WORK ORDER
Starting at the line with "Switch to the NetFlow Blocks tab", retype every line through the end of the listing exactly as written, and nothing before it.

DATASET CONTENT
┌────────

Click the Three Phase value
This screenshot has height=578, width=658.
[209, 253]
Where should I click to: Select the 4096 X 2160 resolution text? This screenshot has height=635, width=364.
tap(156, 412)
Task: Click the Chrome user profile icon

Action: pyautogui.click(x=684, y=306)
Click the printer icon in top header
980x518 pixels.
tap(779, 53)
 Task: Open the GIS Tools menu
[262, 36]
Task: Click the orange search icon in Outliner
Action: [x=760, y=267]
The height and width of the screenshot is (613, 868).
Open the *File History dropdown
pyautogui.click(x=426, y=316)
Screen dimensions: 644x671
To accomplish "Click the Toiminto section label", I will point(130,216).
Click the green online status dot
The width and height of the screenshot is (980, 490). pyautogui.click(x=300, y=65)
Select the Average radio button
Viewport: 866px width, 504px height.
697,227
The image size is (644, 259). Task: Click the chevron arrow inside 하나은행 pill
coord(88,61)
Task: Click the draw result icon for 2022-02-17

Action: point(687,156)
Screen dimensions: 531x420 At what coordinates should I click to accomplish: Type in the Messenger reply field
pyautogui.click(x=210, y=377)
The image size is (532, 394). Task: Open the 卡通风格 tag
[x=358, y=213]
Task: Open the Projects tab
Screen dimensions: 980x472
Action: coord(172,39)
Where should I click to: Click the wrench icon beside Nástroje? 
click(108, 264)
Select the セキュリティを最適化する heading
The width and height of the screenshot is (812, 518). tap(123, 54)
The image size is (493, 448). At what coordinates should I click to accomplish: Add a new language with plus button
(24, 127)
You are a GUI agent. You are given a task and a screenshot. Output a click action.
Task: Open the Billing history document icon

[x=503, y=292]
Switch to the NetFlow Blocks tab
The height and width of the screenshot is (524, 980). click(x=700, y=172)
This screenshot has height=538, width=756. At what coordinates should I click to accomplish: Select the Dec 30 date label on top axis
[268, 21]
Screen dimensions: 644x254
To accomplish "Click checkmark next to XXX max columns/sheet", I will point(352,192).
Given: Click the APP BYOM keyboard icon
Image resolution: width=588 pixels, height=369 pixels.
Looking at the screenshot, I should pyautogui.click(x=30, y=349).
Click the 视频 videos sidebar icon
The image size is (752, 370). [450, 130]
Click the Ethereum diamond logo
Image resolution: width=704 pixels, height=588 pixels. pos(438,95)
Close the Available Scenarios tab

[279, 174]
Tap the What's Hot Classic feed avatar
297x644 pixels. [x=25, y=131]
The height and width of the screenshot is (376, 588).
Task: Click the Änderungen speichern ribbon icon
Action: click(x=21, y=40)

└────────

RESPONSE
Switch to the NetFlow Blocks tab
The height and width of the screenshot is (524, 980). click(x=700, y=172)
This screenshot has height=538, width=756. At what coordinates should I click to accomplish: Select the Dec 30 date label on top axis
[268, 21]
Screen dimensions: 644x254
To accomplish "Click checkmark next to XXX max columns/sheet", I will point(352,192).
Given: Click the APP BYOM keyboard icon
Image resolution: width=588 pixels, height=369 pixels.
Looking at the screenshot, I should pyautogui.click(x=30, y=349).
Click the 视频 videos sidebar icon
The image size is (752, 370). [450, 130]
Click the Ethereum diamond logo
Image resolution: width=704 pixels, height=588 pixels. pos(438,95)
Close the Available Scenarios tab

[279, 174]
Tap the What's Hot Classic feed avatar
297x644 pixels. [x=25, y=131]
The height and width of the screenshot is (376, 588).
Task: Click the Änderungen speichern ribbon icon
Action: click(x=21, y=40)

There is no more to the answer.